Content and Structure

Entries are arranged annalistically by regnal years, referencing events such as the Isshi Incident, the Jōgan era reforms, and foreign contacts with Balhae and Silla. The structure mirrors the six-classic model exemplified by the Rikkokushi with terse notices about ceremonies at Ise Grand Shrine, appointments in the Kuge hierarchy, and incidents involving figures like Sugawara no Michizane and Taira no Masakado. The text incorporates lists akin to the Shoku Nihongi rosters of governors in provinces such as Mutsu and Dazaifu, and succinct battle summaries comparable to those in the Heike Monogatari.
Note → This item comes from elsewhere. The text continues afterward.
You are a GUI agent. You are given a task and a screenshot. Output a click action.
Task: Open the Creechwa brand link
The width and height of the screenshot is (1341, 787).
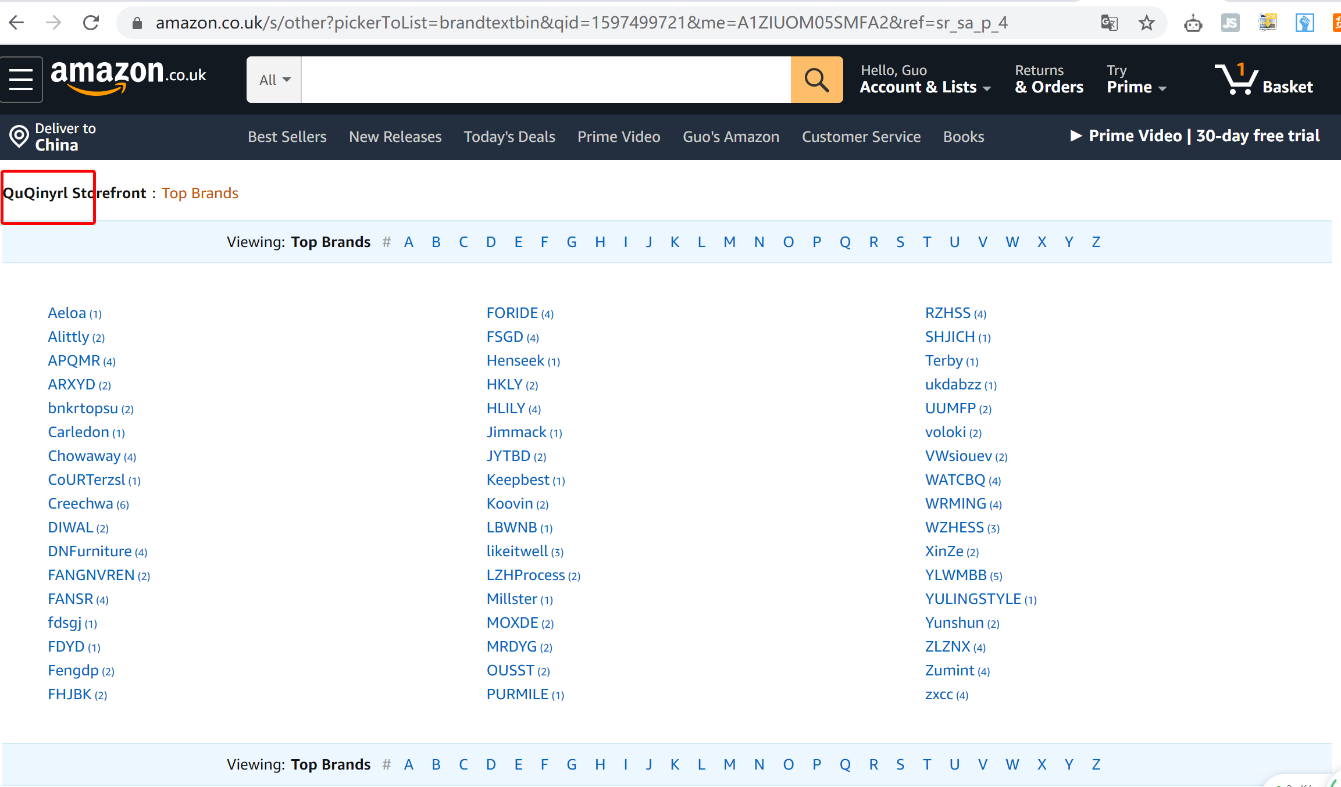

Historical Context and Sources

The Nihon Kiryaku draws on court diaries like the Kasuga Gongen Genki, memorials preserved at Tōdai-ji, registers from the Nara period bureaucracy, and compilation methods seen in the Ruijū Kokushi. It presupposes knowledge of events chronicled in the Kujiki and relies on provincial reports from centers such as Echigo and Iwami. The chronicle reflects political shifts occasioned by incidents like the Hōgen Rebellion and the Heiji Rebellion, and it preserves entries about diplomatic exchanges with Song dynasty envoys and trading missions touching Ryukyu and Okinawa.

Language and Script

Composed in Classical Japanese with extensive use of kanbun reading conventions, the Nihon Kiryaku employs annotations and glosses similar to those found in Man'yōshū commentary and in works by scholars like Kamo no Mabuchi and Motoori Norinaga in later reception. The script features Chinese characters used both for logographic content and kōzō glossing practices familiar to compilers of the Shaku Nihongi tradition; stylistic comparisons are made with the prose of Abe no Nakamaro and the clerical script preserved in Engishiki materials.
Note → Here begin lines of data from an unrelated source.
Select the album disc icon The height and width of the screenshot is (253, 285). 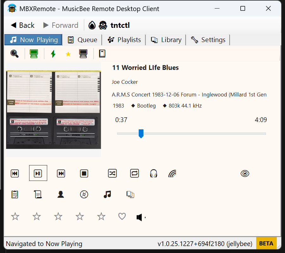tap(84, 194)
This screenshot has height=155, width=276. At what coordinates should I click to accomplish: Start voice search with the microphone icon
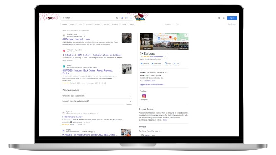[x=122, y=18]
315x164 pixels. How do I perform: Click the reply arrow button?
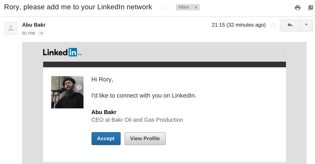pos(290,25)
Manuscripts and Transmission

Surviving manuscripts are fragmentary and held in collections at institutions such as Todai-ji Library, Kokuritsu Koryūkan, and temple archives at Kōfuku-ji and Enryaku-ji. Codices show recensional variation comparable to transmission patterns of the Nihon Shoki and Shoku Nihongi, and collation studies reference marginalia attributed to scholars from Mount Hiei and scribes of Nijo lineage. Copies were transmitted among monk-scholars like Eison and court bibliophiles connected to Sei Shōnagon's milieu, with later editions collated during Edo period antiquarian revivals.

Reception and Influence

The work informed medieval historiography, influencing chronicles such as the Gukanshō, the Azuma Kagami, and monastic histories produced at Tōdai-ji and Kōfuku-ji, and it was consulted by Edo scholars including those in the Kokugaku movement like Motoori Norinaga and Aoyama Kagemichi. Its annalistic model shaped genealogical records of the Fujiwara and military chronicles related to the Genpei War and later commentaries by figures such as Hayashi Razan and Tsunenori Tokugawa affiliates. Modern historiography from institutions like Kyoto University and the National Diet Library continues to examine its textual strata alongside projects on the Ritsuryō legal corpus and provincial record-keeping in Edo period studies.